**Required action**
Repeat the lines of the data that follow, please, starting at the first and stopping after the one with "Latviešu (1070, 990)".
[Opening Provided data section]
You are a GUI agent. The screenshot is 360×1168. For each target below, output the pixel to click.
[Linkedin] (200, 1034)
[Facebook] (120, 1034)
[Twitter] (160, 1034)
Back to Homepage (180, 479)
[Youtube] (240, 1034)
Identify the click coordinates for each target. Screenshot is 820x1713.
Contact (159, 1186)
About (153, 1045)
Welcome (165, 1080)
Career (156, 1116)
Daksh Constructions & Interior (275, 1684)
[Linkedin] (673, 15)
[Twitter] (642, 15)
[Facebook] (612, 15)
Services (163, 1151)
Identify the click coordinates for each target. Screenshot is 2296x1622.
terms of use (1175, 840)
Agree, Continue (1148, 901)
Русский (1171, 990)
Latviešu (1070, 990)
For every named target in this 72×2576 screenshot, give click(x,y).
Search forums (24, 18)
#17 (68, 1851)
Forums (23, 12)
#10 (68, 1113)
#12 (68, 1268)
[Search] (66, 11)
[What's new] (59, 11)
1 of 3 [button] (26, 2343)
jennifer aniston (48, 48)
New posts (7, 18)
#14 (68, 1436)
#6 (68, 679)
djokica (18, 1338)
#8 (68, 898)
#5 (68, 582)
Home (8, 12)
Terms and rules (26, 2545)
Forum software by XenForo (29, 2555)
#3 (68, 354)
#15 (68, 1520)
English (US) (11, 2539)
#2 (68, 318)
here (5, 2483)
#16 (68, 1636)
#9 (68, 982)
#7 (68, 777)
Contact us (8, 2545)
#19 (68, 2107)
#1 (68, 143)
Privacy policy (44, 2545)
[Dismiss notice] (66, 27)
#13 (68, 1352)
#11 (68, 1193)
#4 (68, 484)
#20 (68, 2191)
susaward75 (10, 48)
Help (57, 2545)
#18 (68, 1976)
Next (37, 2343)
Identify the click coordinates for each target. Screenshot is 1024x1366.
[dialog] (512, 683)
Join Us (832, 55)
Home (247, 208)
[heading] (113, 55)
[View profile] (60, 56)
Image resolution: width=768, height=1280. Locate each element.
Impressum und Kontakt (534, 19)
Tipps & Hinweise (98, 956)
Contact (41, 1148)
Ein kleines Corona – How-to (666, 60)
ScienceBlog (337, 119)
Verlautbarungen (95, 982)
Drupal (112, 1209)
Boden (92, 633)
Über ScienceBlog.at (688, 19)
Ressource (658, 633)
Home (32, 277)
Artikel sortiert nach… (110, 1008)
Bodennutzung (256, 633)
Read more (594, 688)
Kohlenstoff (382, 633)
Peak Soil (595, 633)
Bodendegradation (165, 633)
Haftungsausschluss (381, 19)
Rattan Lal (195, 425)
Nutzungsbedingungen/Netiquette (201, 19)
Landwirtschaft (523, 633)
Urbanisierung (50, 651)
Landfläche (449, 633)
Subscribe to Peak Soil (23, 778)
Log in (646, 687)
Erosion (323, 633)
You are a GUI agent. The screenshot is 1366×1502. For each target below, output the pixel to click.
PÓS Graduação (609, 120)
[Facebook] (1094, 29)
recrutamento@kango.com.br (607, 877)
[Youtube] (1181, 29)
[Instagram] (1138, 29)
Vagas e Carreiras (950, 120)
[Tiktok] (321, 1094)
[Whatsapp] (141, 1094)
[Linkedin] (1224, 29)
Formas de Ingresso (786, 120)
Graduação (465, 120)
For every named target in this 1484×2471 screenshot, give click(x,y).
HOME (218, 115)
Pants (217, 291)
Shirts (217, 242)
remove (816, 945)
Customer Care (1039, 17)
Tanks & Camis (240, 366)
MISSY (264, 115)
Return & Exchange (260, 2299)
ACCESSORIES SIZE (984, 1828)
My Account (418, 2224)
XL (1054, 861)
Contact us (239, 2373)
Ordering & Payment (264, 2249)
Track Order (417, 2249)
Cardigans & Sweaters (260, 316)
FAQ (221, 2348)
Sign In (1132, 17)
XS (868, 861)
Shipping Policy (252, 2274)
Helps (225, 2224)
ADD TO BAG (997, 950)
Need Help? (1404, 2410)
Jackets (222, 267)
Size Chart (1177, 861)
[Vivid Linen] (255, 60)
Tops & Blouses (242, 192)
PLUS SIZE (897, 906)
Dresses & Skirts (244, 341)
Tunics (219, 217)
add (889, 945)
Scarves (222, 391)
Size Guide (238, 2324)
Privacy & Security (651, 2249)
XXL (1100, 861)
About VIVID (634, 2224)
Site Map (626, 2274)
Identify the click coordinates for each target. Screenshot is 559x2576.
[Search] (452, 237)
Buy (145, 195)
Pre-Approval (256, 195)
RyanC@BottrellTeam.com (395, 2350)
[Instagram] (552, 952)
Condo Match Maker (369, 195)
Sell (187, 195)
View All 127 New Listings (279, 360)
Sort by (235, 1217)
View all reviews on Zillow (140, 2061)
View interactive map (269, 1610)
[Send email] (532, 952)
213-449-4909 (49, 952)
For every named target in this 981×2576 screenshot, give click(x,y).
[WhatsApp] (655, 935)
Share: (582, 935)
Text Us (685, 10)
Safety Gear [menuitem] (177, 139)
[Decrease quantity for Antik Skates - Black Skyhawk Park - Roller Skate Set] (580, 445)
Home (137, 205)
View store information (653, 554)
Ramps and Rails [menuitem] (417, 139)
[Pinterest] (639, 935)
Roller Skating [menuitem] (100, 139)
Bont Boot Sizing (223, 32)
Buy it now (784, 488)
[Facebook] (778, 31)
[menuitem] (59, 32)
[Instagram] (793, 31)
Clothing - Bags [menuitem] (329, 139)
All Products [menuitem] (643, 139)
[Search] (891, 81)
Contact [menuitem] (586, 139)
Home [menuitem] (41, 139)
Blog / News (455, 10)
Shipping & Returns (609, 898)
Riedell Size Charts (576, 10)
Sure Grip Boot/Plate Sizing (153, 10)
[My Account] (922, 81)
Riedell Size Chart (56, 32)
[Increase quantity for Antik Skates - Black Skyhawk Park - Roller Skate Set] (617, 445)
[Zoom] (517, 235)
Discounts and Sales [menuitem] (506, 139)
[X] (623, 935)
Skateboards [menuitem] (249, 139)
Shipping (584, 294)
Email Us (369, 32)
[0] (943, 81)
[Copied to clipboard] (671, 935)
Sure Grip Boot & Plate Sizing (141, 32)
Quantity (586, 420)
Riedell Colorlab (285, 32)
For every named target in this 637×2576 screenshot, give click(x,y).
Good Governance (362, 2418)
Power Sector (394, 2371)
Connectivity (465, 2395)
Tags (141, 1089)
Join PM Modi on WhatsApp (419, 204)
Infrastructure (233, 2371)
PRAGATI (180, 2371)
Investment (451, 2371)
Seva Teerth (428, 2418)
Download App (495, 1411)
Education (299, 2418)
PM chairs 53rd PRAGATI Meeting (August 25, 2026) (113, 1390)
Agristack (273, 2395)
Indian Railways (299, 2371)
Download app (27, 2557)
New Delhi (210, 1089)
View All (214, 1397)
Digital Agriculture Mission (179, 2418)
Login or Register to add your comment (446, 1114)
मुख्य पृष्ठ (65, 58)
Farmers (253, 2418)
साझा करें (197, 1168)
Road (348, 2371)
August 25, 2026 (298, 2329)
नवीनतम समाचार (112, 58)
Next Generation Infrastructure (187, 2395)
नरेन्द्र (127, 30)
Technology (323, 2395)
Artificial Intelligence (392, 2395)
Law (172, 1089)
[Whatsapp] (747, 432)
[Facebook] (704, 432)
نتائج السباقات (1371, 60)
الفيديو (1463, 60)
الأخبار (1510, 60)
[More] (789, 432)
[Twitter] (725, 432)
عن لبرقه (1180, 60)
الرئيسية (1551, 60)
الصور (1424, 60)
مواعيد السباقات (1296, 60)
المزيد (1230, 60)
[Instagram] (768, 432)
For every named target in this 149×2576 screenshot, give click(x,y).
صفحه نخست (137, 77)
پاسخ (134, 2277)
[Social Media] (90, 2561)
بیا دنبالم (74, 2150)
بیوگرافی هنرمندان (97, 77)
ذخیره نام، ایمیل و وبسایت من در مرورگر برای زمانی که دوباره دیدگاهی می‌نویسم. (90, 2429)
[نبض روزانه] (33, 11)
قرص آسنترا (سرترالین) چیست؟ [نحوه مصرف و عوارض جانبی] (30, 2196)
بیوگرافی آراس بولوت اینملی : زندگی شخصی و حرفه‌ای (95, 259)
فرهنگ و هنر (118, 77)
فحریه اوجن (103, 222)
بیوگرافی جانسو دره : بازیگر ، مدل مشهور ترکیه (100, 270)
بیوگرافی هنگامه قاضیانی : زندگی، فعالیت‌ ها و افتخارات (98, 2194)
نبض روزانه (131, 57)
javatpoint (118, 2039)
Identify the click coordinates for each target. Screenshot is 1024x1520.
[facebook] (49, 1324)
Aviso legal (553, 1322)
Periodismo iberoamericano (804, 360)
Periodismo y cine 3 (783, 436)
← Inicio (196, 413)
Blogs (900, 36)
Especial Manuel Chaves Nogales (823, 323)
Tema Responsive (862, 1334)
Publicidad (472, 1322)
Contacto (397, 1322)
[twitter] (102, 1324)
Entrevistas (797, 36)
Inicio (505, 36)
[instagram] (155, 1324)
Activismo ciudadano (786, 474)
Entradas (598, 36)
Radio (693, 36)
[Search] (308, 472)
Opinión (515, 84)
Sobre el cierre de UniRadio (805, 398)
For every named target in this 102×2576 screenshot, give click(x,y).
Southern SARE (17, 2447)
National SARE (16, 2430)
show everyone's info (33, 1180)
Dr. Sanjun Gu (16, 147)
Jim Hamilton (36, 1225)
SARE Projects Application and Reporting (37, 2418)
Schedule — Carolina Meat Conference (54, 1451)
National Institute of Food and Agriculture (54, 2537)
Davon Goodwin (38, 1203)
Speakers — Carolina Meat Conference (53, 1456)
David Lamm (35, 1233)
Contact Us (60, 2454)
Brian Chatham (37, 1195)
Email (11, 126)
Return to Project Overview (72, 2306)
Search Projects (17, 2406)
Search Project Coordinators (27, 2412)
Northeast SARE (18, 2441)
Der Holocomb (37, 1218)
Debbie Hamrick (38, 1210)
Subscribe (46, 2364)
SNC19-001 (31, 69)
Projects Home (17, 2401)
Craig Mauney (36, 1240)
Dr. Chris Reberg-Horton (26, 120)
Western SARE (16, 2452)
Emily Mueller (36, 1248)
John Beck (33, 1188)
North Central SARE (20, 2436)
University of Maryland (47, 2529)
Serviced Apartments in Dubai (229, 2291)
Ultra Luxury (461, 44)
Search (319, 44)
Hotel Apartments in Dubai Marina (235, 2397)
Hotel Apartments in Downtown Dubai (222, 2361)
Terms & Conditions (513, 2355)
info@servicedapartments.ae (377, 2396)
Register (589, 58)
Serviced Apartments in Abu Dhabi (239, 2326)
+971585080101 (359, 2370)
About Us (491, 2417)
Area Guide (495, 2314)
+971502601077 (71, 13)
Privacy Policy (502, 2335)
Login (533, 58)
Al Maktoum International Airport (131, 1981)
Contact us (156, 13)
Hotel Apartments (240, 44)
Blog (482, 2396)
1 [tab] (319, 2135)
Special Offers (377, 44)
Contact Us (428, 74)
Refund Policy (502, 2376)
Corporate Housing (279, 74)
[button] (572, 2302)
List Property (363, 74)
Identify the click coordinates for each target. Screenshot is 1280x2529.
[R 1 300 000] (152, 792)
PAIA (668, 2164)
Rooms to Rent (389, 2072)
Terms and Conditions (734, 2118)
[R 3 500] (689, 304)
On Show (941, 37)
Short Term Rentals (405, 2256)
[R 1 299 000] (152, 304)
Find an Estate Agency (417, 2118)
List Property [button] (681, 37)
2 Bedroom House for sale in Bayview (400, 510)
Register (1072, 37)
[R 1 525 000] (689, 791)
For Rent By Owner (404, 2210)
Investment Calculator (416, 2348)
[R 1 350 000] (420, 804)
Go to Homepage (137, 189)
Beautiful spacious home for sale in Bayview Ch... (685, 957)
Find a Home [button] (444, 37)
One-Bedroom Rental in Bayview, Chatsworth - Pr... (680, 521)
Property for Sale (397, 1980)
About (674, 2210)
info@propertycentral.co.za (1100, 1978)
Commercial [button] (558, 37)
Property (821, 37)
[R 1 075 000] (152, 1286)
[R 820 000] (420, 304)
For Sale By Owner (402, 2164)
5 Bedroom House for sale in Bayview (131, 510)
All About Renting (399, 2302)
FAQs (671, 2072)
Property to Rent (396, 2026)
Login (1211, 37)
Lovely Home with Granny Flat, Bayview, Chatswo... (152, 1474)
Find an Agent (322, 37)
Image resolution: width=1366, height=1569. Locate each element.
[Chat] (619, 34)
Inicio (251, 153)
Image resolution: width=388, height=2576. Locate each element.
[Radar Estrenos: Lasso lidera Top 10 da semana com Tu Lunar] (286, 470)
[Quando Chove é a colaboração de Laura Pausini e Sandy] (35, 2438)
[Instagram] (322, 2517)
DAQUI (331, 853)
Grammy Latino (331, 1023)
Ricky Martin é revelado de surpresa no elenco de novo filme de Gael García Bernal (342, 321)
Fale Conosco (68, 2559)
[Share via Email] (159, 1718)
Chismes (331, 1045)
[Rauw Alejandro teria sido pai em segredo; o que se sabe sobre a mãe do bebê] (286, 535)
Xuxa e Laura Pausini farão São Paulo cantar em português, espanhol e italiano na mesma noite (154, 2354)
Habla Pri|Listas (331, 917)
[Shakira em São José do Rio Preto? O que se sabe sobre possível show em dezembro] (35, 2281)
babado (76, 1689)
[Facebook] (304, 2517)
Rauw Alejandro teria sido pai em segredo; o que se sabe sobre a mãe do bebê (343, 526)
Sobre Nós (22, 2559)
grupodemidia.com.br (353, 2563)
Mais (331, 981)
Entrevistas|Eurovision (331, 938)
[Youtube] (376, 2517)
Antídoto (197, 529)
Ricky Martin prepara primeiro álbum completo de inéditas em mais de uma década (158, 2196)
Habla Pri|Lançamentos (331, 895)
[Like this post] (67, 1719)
[Closing Provided data section]
**Output**
You are a GUI agent. The screenshot is 360×1168. For each target below, output the pixel to click.
[Linkedin] (200, 1034)
[Facebook] (120, 1034)
[Twitter] (160, 1034)
Back to Homepage (180, 479)
[Youtube] (240, 1034)
Identify the click coordinates for each target. Screenshot is 820x1713.
Contact (159, 1186)
About (153, 1045)
Welcome (165, 1080)
Career (156, 1116)
Daksh Constructions & Interior (275, 1684)
[Linkedin] (673, 15)
[Twitter] (642, 15)
[Facebook] (612, 15)
Services (163, 1151)
Identify the click coordinates for each target. Screenshot is 2296x1622.
terms of use (1175, 840)
Agree, Continue (1148, 901)
Русский (1171, 990)
Latviešu (1070, 990)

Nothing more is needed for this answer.